Does this validate what they have been saying and doing all along?

Does this make them and their tried and tested technologies more of a serious player?

After all, EMC are new to this and will no doubt stub their toes and graze their knees along the way as they do the right thing and clear the path for the rest who will no doubt follow behind (hey, we all live in the same world and we have a duty to make the way easier for the others that will travel the same path at a later time. EMC have certainly done the following over certain technologies in the past).

Despite the existence of the TMS RamSAN and other SSD based arrays, I believe that EMC are marking new territory with this one.  After all, they are putting SSD into a real melting pot of storage, the DMX, which is very different to the TMS kit.  They will be the first, that I know of, to shove SSD into the same box as potentially hundreds of chubby 1TB SATA beasts and ask these two performance extremes to live together in harmony while sharing the same physical architecture (ports, paths, cache……).  

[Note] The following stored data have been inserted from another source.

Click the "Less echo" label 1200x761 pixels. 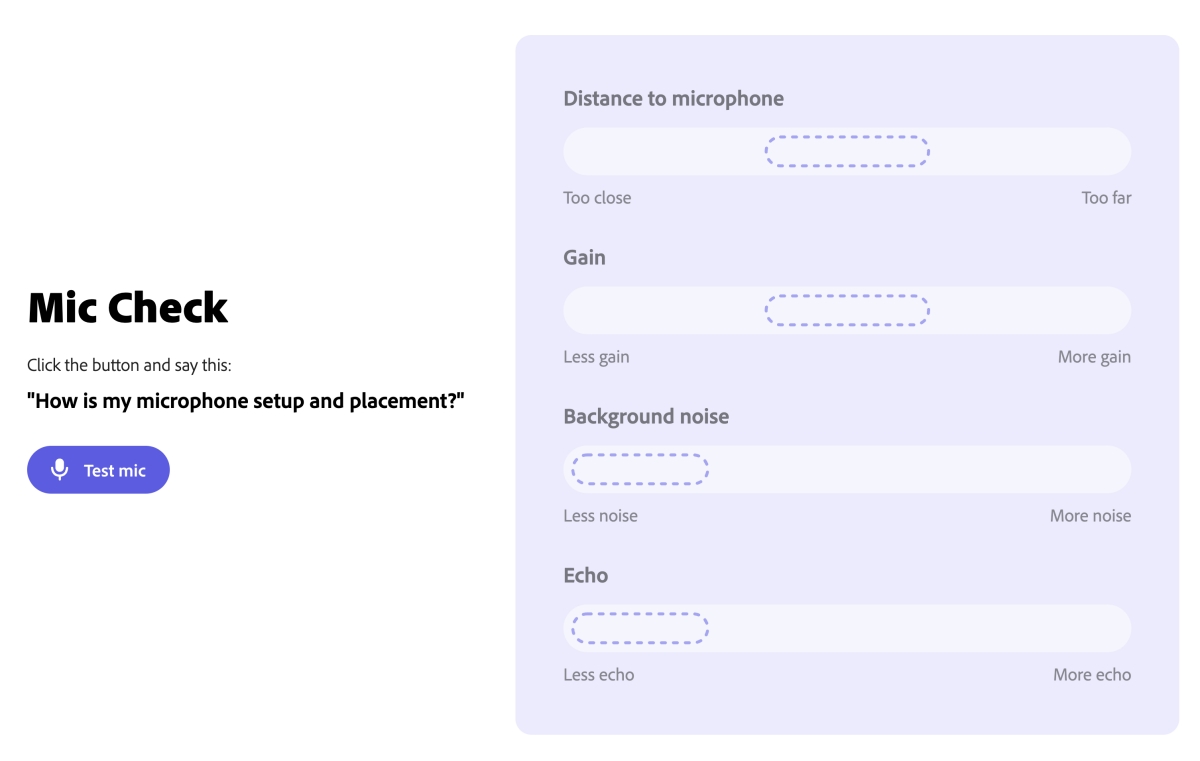(x=598, y=675)
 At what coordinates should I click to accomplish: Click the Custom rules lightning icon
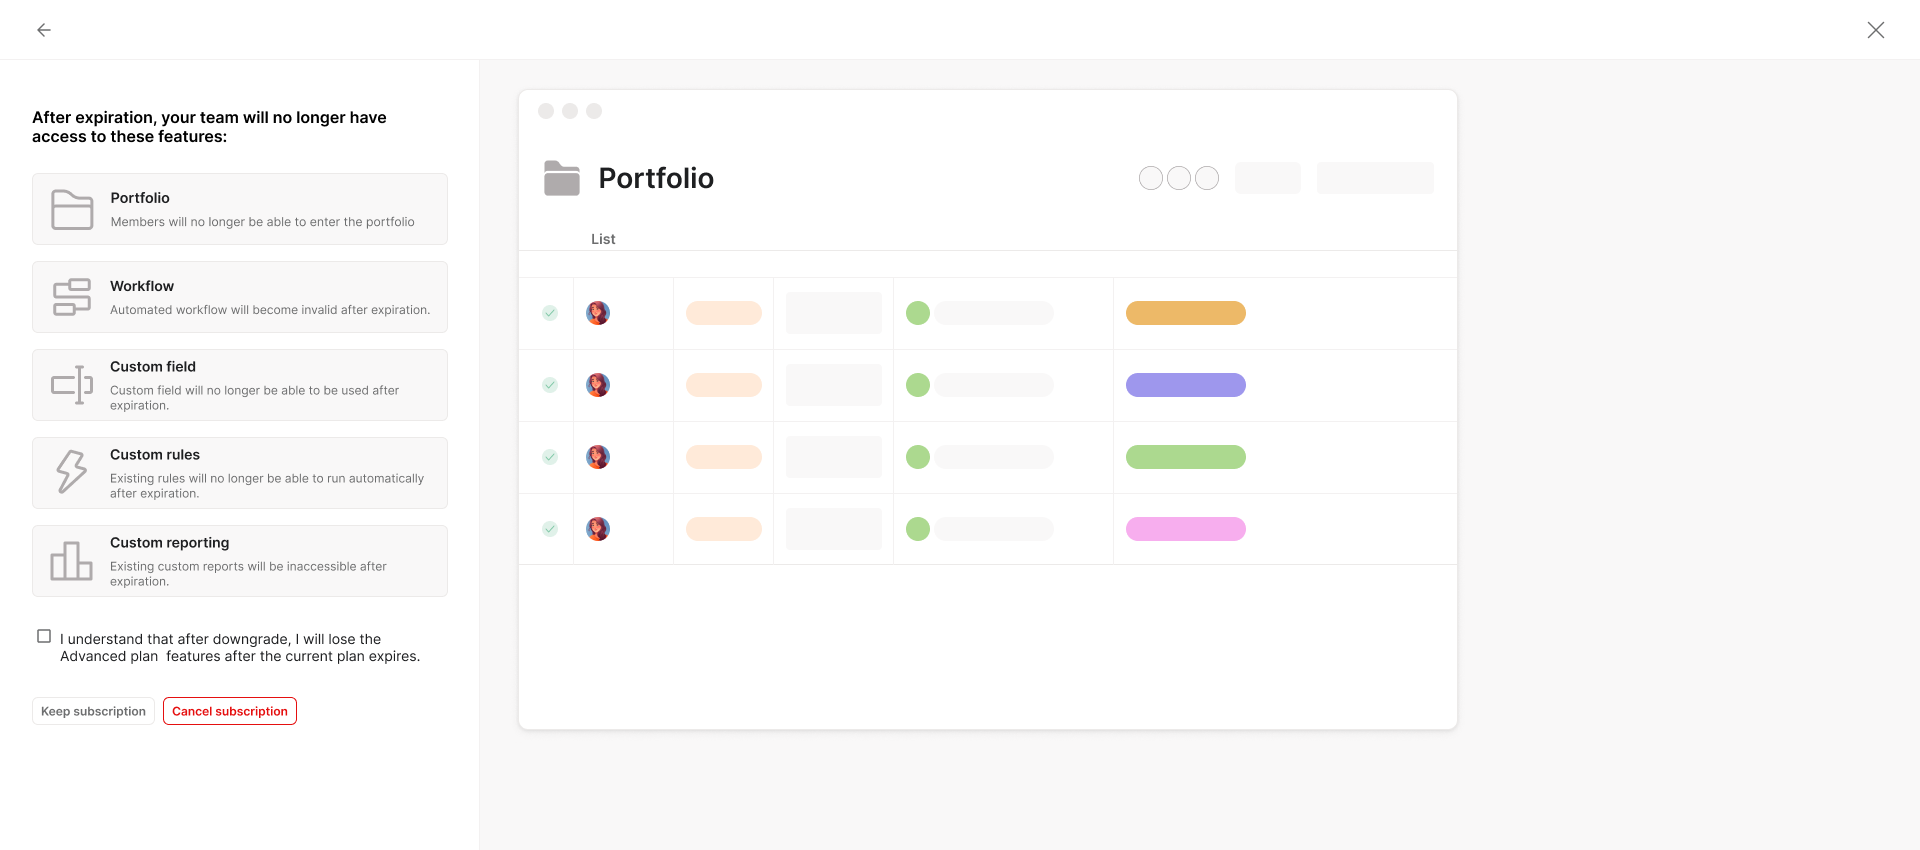click(72, 472)
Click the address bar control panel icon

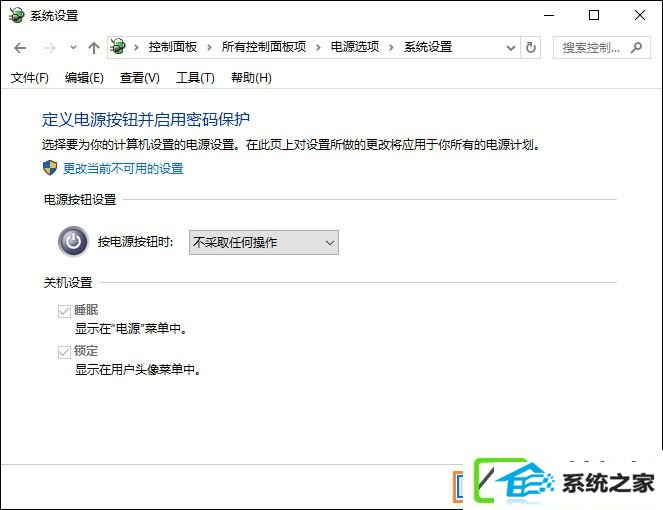[x=118, y=46]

Im not saying it cant work, and I have to admit as a person who spends probably too much time in the company of monolithic storage arrays that I will be watching with interest how this pans out.  One thing is for certain though, it sure as hell makes the DMX the jack of all trades and fits EMCs idea of Tiering in a Box.   Next thing we know, they will be adding support for tape in the DMX-4 (joke). 

What does it mean for enterprise storage arrays 

I used to think that enterprise storage arrays were where you put your servers that required the best response times etc.  However, Im seeing more and more and more and more…..enterprise storage arrays that are running like dogs, and not the greyhound type.  And every time its for the same reason – they are being used for everything from high end OLTP databases, through messy Exchange servers and ad-hoc development systems all the way down to users home directories.  Oh and no consideration is given to performance when new servers are attached and often all RAID groups are pre-cut as RAID5 for ‘convenience’…….. and that’s all without SATA in the mix.

So, is the writing on the wall for enterprise storage arrays to be relegated to jack of all trades masters of none, your general purpose array that you just throw 'most' stuff on.  And if you have particular performance requirements you build it on a specialised array that is SSD only?  So….. may be there is life in TMS yet.

In conclusion, now that the writing is on the wall, if you don’t know your NANDs from your NORs, your erase blocks from your physical blocks, and more importantly how to make best use of such characteristics, I would suggest now be a good time to start skilling up.  Otherwise you might find yourself relegated, alongside the disk drive, to tier 2 of the storage world.  Seriously!  I will be swatting up!!